### EXERCISE INPUT
________________
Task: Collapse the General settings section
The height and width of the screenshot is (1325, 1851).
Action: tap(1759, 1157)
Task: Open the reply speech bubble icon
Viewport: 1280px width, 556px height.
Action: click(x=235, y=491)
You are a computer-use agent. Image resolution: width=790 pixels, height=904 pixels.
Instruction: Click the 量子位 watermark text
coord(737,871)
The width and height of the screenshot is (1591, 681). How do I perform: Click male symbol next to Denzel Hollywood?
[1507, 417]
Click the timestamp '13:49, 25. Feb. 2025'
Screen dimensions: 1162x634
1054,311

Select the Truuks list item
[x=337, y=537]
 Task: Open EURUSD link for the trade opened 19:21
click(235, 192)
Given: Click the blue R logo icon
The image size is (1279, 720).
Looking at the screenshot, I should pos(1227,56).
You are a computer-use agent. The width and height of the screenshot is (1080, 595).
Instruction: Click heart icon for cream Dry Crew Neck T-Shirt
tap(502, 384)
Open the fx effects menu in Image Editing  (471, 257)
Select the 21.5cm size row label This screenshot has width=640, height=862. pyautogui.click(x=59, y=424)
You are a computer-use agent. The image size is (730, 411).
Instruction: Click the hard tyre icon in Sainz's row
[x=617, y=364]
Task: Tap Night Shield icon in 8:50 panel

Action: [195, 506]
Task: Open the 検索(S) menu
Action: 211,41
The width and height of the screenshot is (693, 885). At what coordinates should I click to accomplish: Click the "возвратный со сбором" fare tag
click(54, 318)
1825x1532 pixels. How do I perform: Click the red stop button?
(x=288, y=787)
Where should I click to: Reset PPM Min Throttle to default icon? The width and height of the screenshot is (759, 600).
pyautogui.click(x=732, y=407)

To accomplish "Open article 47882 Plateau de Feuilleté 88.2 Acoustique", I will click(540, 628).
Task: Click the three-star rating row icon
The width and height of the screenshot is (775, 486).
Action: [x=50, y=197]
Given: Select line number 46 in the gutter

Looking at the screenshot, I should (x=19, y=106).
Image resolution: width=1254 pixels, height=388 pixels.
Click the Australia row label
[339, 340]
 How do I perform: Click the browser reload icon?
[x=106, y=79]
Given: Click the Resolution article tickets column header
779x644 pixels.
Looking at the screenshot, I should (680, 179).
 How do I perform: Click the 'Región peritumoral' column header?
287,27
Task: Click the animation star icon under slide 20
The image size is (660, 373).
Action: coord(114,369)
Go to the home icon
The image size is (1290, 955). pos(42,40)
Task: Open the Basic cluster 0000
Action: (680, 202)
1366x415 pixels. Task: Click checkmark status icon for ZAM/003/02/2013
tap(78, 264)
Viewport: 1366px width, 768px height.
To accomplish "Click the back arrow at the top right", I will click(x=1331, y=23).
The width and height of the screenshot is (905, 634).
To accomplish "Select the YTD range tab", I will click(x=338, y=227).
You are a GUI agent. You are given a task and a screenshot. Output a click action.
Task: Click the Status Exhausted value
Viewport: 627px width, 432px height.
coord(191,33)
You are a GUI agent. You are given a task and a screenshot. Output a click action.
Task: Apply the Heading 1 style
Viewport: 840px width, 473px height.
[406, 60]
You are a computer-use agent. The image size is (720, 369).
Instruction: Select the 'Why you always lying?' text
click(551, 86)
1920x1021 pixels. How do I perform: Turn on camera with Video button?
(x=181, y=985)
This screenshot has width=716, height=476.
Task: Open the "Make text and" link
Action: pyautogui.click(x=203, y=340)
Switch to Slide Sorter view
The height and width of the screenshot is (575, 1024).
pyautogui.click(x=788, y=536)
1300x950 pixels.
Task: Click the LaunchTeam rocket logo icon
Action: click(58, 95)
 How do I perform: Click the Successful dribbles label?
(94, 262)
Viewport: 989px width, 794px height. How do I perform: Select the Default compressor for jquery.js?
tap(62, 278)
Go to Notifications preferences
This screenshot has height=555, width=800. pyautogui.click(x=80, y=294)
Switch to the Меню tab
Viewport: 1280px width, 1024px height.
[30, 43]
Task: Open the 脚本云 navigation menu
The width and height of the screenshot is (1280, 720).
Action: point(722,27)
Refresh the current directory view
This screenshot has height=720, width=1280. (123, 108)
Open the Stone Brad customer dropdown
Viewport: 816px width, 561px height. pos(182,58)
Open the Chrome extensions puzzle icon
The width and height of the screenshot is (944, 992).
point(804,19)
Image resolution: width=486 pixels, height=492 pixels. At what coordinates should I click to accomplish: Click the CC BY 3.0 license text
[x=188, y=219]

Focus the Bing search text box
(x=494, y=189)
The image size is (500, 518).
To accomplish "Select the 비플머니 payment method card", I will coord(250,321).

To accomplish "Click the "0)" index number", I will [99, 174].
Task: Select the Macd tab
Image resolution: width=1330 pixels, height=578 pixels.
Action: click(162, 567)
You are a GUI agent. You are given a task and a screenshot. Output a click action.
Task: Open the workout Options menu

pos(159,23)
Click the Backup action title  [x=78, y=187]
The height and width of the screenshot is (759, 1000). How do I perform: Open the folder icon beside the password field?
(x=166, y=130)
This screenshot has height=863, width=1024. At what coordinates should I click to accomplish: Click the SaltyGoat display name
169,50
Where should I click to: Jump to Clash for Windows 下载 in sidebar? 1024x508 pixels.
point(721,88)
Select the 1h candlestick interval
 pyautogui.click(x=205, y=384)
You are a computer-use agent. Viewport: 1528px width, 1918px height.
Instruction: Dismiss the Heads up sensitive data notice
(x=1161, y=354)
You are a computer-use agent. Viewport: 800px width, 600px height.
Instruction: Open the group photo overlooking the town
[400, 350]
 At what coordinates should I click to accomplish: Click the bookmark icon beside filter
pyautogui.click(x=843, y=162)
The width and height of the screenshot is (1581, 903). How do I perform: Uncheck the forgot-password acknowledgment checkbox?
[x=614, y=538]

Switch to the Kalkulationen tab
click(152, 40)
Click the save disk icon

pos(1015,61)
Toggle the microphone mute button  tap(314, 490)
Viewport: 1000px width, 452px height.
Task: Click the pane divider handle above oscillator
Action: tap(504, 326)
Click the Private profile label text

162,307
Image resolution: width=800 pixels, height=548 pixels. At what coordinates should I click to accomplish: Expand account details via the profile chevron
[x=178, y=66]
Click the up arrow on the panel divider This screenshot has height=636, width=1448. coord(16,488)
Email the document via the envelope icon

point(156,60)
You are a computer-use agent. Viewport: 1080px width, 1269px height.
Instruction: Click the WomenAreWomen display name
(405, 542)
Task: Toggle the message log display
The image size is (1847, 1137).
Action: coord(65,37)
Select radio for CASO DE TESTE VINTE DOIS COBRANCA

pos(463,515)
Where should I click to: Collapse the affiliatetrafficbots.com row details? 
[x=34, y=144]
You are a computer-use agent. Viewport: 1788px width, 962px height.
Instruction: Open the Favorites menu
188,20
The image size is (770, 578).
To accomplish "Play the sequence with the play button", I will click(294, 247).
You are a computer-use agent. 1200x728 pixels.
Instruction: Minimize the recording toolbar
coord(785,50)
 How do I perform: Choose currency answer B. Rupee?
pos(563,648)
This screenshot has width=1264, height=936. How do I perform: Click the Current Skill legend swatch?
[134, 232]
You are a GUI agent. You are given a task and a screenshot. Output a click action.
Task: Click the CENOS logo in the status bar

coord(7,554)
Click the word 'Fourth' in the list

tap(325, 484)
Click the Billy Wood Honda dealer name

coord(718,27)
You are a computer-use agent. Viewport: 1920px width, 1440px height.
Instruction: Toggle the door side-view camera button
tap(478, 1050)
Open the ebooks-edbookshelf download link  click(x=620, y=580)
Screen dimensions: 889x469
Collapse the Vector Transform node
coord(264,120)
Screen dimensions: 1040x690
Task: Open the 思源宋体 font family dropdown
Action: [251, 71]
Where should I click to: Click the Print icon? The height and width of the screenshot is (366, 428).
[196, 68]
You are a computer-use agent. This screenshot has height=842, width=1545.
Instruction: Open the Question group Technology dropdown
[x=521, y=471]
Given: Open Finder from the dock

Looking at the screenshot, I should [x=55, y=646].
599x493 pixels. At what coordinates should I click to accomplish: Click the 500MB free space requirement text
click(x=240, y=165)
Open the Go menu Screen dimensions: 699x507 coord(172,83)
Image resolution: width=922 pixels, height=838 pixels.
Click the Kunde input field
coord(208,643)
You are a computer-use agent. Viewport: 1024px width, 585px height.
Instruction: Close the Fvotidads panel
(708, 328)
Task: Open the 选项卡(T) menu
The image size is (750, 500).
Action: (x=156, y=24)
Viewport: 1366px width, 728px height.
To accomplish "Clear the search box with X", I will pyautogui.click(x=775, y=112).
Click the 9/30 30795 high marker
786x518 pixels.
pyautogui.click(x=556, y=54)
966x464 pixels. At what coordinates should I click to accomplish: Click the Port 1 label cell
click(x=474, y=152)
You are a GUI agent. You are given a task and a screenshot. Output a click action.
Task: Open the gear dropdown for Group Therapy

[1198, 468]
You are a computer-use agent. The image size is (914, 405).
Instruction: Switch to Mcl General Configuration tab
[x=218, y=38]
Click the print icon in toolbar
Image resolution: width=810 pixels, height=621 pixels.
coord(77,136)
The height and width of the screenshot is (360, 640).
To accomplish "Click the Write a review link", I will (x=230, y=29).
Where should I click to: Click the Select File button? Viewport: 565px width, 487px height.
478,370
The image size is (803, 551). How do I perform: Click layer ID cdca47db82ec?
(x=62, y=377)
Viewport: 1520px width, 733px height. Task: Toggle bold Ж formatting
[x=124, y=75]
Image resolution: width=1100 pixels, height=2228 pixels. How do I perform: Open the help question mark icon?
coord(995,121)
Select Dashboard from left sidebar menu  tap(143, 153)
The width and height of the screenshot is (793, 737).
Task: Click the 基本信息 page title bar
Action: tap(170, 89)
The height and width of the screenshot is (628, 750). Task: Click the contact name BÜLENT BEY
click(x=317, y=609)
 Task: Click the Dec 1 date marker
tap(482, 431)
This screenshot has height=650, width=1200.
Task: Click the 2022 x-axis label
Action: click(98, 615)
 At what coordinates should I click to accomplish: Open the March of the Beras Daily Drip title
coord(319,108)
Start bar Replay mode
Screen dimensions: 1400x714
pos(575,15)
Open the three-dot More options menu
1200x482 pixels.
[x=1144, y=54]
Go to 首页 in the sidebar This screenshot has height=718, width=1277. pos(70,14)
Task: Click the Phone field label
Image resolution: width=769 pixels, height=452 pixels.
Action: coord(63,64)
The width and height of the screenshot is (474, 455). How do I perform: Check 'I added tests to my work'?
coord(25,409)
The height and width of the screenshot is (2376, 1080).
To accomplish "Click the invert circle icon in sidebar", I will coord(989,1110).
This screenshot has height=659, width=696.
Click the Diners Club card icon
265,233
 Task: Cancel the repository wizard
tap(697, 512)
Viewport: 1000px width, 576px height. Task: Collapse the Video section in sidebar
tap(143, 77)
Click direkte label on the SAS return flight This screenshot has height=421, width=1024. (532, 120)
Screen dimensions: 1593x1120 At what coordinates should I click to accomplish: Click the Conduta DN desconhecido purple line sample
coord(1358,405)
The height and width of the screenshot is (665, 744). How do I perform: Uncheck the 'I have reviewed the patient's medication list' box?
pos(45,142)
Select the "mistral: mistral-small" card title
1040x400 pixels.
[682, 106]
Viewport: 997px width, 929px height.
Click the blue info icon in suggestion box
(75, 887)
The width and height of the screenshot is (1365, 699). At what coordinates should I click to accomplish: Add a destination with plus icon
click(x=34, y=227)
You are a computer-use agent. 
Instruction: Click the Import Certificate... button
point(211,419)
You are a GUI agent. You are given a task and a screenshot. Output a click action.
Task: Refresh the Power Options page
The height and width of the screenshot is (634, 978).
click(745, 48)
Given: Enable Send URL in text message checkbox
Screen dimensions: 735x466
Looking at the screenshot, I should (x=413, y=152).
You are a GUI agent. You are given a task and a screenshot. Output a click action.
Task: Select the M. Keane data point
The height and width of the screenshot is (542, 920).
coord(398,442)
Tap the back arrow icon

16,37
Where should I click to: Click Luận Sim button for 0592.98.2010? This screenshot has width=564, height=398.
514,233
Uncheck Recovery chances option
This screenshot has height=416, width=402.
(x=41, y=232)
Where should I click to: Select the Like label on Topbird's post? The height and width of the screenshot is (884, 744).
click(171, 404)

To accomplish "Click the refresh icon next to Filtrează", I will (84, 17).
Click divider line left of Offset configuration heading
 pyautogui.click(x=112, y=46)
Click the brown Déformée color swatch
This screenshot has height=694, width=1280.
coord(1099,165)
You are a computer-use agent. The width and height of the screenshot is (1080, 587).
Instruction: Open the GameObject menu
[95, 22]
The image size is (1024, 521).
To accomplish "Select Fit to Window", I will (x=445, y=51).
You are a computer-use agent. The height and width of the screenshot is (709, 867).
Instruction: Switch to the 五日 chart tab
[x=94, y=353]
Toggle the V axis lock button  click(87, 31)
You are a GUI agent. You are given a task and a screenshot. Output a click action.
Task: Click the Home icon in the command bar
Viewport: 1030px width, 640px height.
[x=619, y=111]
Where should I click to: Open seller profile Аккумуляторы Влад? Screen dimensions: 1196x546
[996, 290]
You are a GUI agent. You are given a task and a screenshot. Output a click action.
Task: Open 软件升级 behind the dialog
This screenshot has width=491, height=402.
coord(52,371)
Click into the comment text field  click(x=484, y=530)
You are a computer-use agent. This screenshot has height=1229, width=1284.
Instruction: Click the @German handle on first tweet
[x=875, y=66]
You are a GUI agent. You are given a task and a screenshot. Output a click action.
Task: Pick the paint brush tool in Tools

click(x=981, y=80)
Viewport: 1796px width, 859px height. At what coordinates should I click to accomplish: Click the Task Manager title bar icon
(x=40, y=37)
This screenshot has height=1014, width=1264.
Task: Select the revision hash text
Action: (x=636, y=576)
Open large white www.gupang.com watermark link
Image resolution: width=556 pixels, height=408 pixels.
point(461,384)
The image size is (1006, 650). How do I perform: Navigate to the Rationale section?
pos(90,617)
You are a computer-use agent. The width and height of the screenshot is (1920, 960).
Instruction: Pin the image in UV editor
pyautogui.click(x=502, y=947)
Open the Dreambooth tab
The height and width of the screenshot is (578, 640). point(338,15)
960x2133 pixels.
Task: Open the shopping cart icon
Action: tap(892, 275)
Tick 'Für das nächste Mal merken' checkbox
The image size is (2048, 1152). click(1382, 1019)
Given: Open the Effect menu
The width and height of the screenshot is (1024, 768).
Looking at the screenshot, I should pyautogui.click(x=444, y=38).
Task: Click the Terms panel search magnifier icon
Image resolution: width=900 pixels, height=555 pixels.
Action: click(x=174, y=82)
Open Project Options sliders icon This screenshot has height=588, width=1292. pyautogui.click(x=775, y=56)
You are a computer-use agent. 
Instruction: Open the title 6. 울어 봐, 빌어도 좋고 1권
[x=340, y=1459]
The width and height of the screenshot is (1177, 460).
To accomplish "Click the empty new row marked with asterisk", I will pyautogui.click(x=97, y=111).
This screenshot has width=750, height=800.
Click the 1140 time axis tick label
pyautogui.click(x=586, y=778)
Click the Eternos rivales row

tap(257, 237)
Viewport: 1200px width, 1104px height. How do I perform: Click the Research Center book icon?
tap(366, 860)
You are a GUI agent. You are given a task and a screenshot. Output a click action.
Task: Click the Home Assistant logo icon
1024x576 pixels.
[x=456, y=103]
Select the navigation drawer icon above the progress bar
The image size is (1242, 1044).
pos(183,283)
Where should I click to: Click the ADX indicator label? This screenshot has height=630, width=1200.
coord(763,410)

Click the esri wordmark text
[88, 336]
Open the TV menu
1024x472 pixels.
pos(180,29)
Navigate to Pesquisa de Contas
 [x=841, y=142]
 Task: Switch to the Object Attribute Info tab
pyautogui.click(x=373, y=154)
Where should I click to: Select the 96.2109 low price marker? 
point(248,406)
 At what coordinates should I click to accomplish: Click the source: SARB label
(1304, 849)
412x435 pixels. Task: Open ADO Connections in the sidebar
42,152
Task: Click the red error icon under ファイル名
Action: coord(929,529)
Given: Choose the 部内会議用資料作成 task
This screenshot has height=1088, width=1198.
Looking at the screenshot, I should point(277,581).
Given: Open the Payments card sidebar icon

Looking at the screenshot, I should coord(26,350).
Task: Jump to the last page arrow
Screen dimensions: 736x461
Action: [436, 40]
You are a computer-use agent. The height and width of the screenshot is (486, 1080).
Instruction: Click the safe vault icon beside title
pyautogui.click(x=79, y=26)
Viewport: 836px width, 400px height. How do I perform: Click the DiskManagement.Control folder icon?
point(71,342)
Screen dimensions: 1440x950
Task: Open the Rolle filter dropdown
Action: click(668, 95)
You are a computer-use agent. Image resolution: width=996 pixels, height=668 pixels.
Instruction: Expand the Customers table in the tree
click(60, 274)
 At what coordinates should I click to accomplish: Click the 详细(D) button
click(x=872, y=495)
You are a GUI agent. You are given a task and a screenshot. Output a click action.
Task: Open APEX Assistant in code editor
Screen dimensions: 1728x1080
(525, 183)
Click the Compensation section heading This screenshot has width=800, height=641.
________________
### PROBLEM TO WORK ON
What is wanted is an exact repeat of the lines from the one with "Task: Open APEX Assistant in code editor" through the last line of the listing above, and no other text.

### RESPONSE
Task: Open APEX Assistant in code editor
Screen dimensions: 1728x1080
(525, 183)
Click the Compensation section heading This screenshot has width=800, height=641.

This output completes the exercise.